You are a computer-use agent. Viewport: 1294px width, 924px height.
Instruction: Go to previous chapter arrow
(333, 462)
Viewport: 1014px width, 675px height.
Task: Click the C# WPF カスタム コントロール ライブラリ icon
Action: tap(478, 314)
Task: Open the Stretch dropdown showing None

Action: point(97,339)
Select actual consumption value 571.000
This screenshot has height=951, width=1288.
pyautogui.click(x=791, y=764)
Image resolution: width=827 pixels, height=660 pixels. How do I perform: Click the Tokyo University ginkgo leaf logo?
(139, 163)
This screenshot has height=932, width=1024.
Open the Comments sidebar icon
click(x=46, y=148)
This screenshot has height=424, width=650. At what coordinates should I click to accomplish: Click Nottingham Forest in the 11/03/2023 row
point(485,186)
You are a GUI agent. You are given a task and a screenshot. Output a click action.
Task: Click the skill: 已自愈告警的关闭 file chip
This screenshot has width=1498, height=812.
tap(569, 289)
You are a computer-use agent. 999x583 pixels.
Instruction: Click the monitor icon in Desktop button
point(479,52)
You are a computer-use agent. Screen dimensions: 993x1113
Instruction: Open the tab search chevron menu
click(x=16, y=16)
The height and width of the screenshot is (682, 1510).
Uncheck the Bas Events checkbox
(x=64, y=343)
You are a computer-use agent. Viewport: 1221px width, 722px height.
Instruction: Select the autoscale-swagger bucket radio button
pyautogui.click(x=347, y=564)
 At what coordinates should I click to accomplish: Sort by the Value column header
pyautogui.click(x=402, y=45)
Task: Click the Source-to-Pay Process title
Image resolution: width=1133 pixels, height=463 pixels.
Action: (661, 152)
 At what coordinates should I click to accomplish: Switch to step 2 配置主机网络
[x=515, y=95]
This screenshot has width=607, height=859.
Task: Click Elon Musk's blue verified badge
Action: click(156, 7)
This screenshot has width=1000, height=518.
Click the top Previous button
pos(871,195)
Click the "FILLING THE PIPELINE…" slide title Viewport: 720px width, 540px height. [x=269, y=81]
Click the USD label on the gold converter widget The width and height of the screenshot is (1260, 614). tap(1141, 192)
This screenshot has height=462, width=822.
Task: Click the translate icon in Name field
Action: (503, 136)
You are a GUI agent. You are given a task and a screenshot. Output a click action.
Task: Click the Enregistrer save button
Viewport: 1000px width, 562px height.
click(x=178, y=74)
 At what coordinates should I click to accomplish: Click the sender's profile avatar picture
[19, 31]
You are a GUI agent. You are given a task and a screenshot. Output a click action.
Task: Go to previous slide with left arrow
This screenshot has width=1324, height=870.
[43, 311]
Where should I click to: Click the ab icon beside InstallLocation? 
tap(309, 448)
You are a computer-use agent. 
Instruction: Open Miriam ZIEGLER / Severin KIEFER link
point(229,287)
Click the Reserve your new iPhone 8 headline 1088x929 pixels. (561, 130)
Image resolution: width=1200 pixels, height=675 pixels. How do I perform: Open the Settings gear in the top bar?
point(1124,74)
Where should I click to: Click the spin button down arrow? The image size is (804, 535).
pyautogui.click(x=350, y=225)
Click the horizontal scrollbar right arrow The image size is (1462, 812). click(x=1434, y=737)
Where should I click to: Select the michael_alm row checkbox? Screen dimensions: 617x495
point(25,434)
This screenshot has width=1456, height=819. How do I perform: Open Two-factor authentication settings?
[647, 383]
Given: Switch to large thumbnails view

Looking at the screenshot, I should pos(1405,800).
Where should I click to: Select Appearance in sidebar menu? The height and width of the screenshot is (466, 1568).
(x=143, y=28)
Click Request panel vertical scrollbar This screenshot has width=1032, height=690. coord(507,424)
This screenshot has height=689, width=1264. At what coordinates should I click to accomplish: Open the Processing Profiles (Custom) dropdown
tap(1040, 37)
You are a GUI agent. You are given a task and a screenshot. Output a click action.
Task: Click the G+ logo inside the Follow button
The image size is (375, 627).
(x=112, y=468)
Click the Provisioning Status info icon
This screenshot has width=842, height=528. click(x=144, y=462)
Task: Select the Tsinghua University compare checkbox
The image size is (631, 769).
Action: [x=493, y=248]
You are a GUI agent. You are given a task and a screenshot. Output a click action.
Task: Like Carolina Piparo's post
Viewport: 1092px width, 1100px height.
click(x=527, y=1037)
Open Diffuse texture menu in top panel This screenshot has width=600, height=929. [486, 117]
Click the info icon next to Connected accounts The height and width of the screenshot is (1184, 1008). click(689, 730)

· · · · · · ·

- What is needed -
If a line in the listing contains the string "title", copy it.

- Result -
Task: Click the Source-to-Pay Process title
Click the "FILLING THE PIPELINE…" slide title Viewport: 720px width, 540px height. [x=269, y=81]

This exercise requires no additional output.